笑顔を絶やさず滑る鈴木に、会場からは手拍子が湧いた

(今日の演技を振り返っていかがでしたか)怪我あけの試合だったので、少し練習不足だった部分があるんですけど、「笑顔で」っていうのが目標だったので、それは達成できたかなと思います。(大学生となって最初の大会、印象はどうでしたか)まだこの大会は毎年出ているので大学としてっていう意識はあまりなかったんですけど、主将とか監督さんが見にきていただいて、応援して下さっていたので、いつもと違うなと思いました。それでもできることをちゃんとやろうっていうふうにやりました。
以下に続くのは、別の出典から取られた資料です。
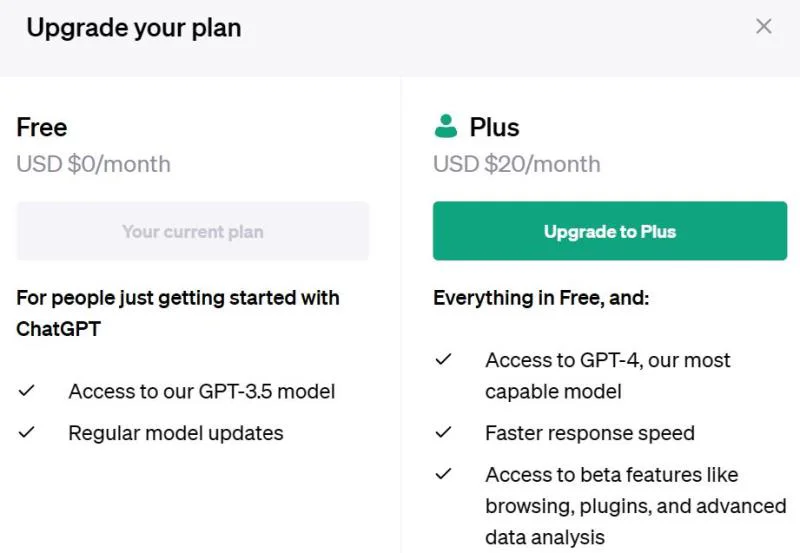Click 'For people just getting started' description
This screenshot has height=553, width=800.
coord(178,313)
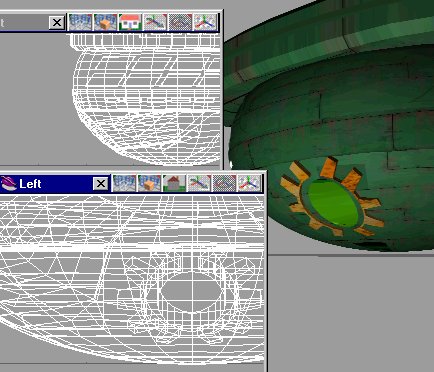Choose the axes-with-arrow navigation icon in Left window
This screenshot has width=434, height=372.
(199, 183)
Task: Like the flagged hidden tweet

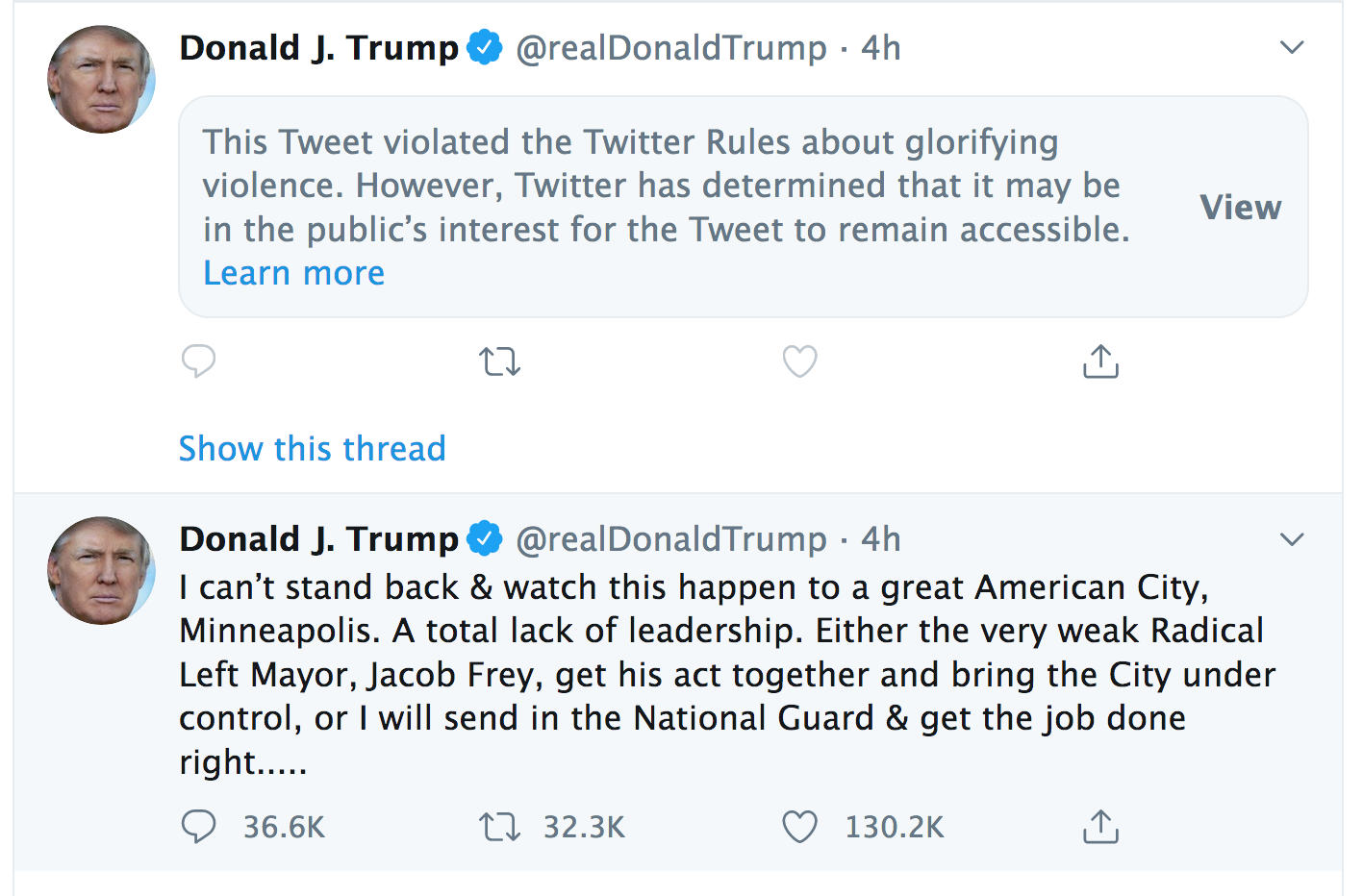Action: [x=799, y=361]
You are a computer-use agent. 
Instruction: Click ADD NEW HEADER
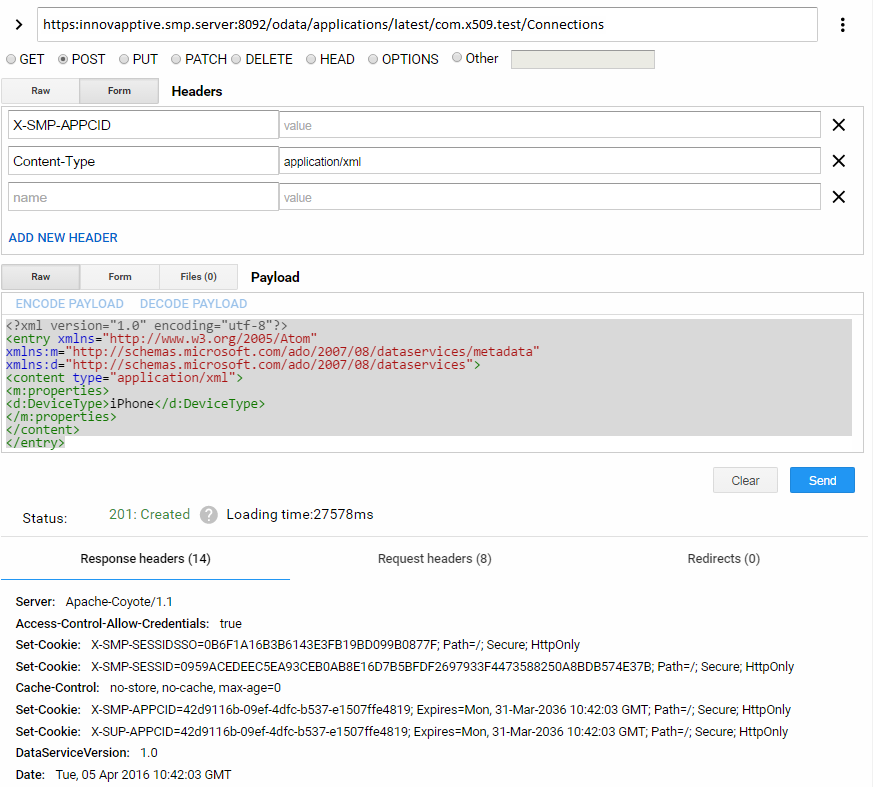[62, 237]
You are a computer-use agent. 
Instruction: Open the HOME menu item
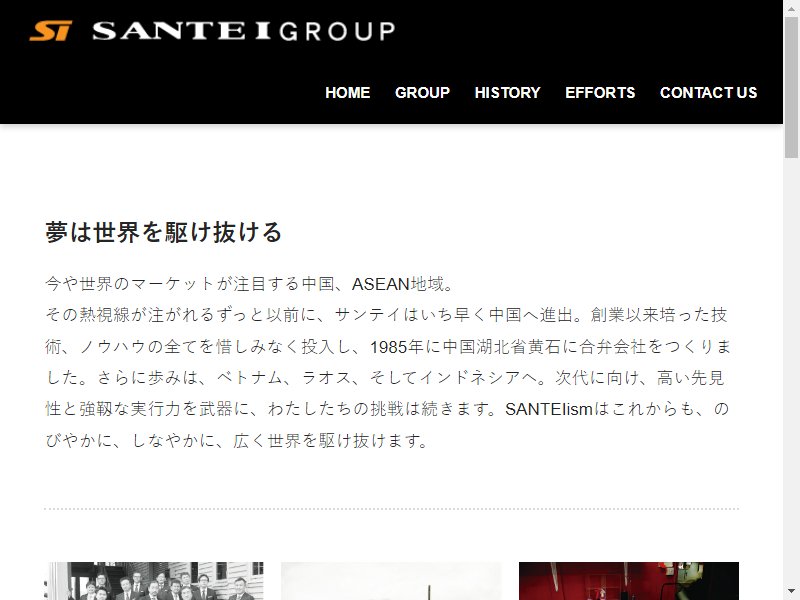click(347, 92)
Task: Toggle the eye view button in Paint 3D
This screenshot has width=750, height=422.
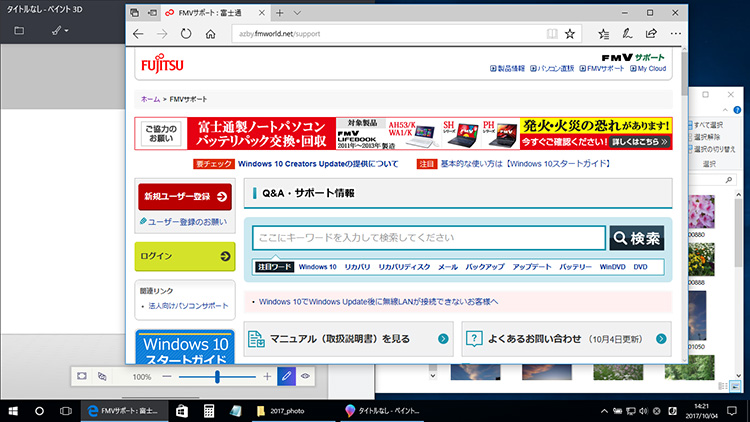Action: tap(306, 377)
(演技後は首を横に振るシーンもありましたが、やはりジャンプの失敗が心残りですか)そうですね。いつも跳べているジャンプが入らなかったり、技術面でもそうなんですけど、体調管理とか、自分の体のいい状態にもっていけなかったのもあると思うので、まだまだだと思いました。(使用されている曲について)いつも結構自分で曲を出して、大体は先生に一発でOKをもらえるんですが、今回はなかなかもらえなくて4、5回目でOKが出たものでした。鈴木明子選手がこれをバンクーバーのときに使っていて、特に最後のほうが盛り上がる感じで、バンクーバーのときもテレビで見ていてすごく感動したので、そういうふうに最後盛り上げていければなと思います。(今後に向けて意気込みをお願いします)まず2週間後に四大戦が大阪であって、それが大学の部員として出る最初の試合だと思うので、そこに向けてあまり時間はないですけど、今日跳べなかったジャンプとか、体のケアや体調管理などをしっかりして、今回の演技よりもいい演技ができたらいいなと思います。